Isaac Newton, beyaz ışığın gökkuşağının tüm renklerinin ışığından oluştuğunu ve bir cam prizmanın tüm renk spektrumuna ayırabileceğini göstererek, renklerin beyaz ışığın modifikasyonuyla üretildiği teorisini reddetti. Ayrıca kırmızı ışığın mavi ışıktan daha az kırıldığını göstererek gökkuşağının temel özelliklerinin ilk bilimsel açıklamasını yapmıştır. Newton'un korpüsküler ışık teorisi süpernümerik gökkuşaklarını açıklayamıyordu ve Thomas Young ışığın belirli koşullar altında bir dalga gibi davrandığını ve kendisiyle etkileşime girebildiğini fark edene kadar tatmin edici bir açıklama bulunamadı.

Young'ın çalışması 1820'lerde George Biddell Airy tarafından geliştirildi ve gökkuşağının renklerinin gücünün su damlacıklarının boyutuna bağlı olduğunu açıkladı. Gökkuşağının modern fiziksel tanımları, 1908 yılında Gustav Mie tarafından yayınlanan Mie saçılmasına dayanmaktadır. Hesaplama yöntemleri ve optik teorideki ilerlemeler gökkuşağının daha iyi anlaşılmasını sağlamaya devam etmektedir. Örneğin, Nussenzveig modern bir genel bakış sunmaktadır.

Deneyler

Yuvarlak tabanlı şişe gökkuşağı gösteri deneyi - Johnson 1882

Gökkuşağı fenomeni üzerine yapay yağmur damlaları, yani su dolu küresel şişeler kullanılarak yapılan deneyler en azından 14. yüzyılda Freibergli Theodoric'e kadar uzanmaktadır. Daha sonra Descartes da bu fenomeni bir Floransa şişesi kullanarak incelemiştir. Florence'ın gökkuşağı olarak bilinen bir şişe deneyi, gökkuşağı fenomeninin etkileyici ve sezgisel olarak erişilebilir bir gösteri deneyi olarak bugün hala sıklıkla kullanılmaktadır. Bu deney, su dolu küresel bir şişenin bir perdedeki delikten (paralel beyaz ışıkla) aydınlatılmasından oluşur. Ekranın yeterince büyük olması koşuluyla, daha sonra ekrana geri atılan / yansıtılan bir gökkuşağı görünecektir. Sonlu duvar kalınlığı ve yapay yağmur damlasının makroskopik karakteri nedeniyle, biraz değişen gökkuşağı açıları ve gökkuşağı sıralarının bölünmesi de dahil olmak üzere doğal fenomenle karşılaştırıldığında bazı ince farklılıklar mevcuttur.
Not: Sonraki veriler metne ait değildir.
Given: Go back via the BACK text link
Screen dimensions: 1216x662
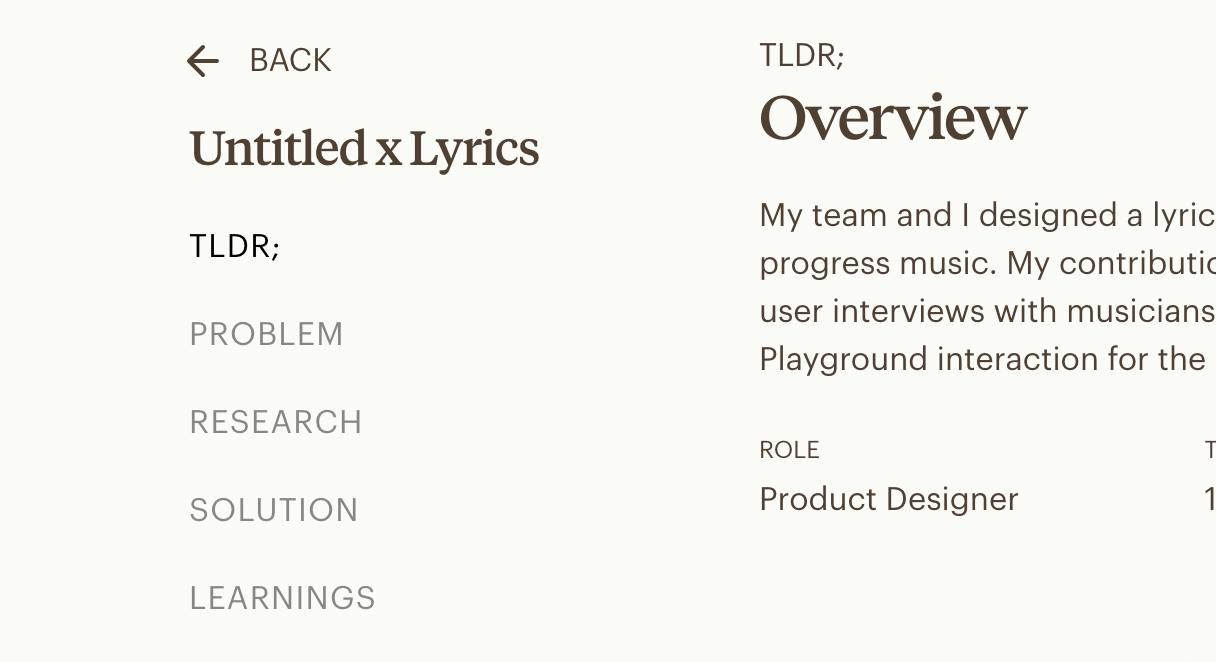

Çok benzer bir deneyde, içi su dolu silindirik bir cam kap ya da katı şeffaf bir silindir kullanılır ve dairesel tabana paralel olarak (yani ışık ışınları silindirden geçerken sabit bir yükseklikte kalır) ya da tabana göre bir açı altında aydınlatılır. Bu son koşullar altında suyun etkin kırılma indisi değiştiğinden (Bravais'in eğimli ışınlar için kırılma indisi geçerlidir) gökkuşağı açıları doğal fenomene göre değişir.
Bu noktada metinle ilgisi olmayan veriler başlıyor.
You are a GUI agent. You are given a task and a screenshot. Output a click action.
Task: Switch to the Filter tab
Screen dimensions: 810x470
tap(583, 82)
Diğer deneylerde küçük sıvı damlaları kullanılır, yukarıdaki metne bakınız.

Kültür ve mitoloji

Yaratılış Kitabı'nda gökkuşağının tasviri

Gökkuşağı mitolojide sıkça yer almış ve sanatta kullanılmıştır. Gökkuşağının en eski edebi örneklerinden biri Yaratılış Kitabı'nın 9. bölümünde, Nuh'un tufan hikayesinin bir parçası olarak yer alır; burada gökkuşağı Tanrı'nın yeryüzündeki tüm yaşamı bir daha asla küresel bir tufanla yok etmeyeceğine dair yaptığı antlaşmanın bir işaretidir. İskandinav mitolojisinde gökkuşağı köprüsü Bifröst, insanların dünyası (Midgard) ile tanrıların diyarını (Asgard) birbirine bağlar. Cuchavira günümüz Kolombiya'sındaki Muisca'nın gökkuşağı tanrısıydı ve Bogota savanasındaki düzenli yağmurlar sona erdiğinde halk ona altın, salyangoz ve küçük zümrütler sunarak teşekkür ederdi. Tibet Budizmi veya Dzogchen'in bazı formları gökkuşağı bedenine atıfta bulunur. İrlandalı cüce cinin altın küpünü sakladığı yerin genellikle gökkuşağının sonunda olduğu söylenir. Bu yere ulaşmak uygun bir şekilde imkansızdır, çünkü gökkuşağı yaklaşılamayan optik bir etkidir.

Gökkuşağı hanedanlık armalarında da görülür - hanedanlık armalarında gökkuşağı, uçları bulutların üzerinde duran 4 renk bandından (Or, Gules, Vert, Argent) oluşur. Genel arma örnekleri arasında Almanya'nın Bavyera eyaletindeki Regen ve Pfreimd kasabaları, Fransa'nın Bouffémont kasabası ve ABD Ulusal Muhafız Ordusu'nun 69. Piyade Alayı (New York) yer almaktadır.

Gökkuşağı bayrakları yüzyıllardır kullanılmaktadır. Gökkuşağı, 16. yüzyılda Alman Köylüler Savaşı'ndaki Kooperatif hareketinin, İtalya'daki barışın ve 1970'lerden bu yana eşcinsel gururunun ve LGBT sosyal hareketlerinin sembolüydü. 1994 yılında Başpiskopos Desmond Tutu ve Başkan Nelson Mandela, apartheid sonrası yeni demokratik Güney Afrika'yı gökkuşağı ulusu olarak tanımladı. Gökkuşağı, Apple bilgisayar logosu da dahil olmak üzere teknoloji ürünü logolarında da kullanılmıştır. Birden fazla siyasi partiyi kapsayan birçok siyasi ittifak kendilerini "Gökkuşağı Koalisyonu" olarak adlandırmıştır.

Gökkuşağını işaret etmek birçok kültürde tabu olarak görülmüştür.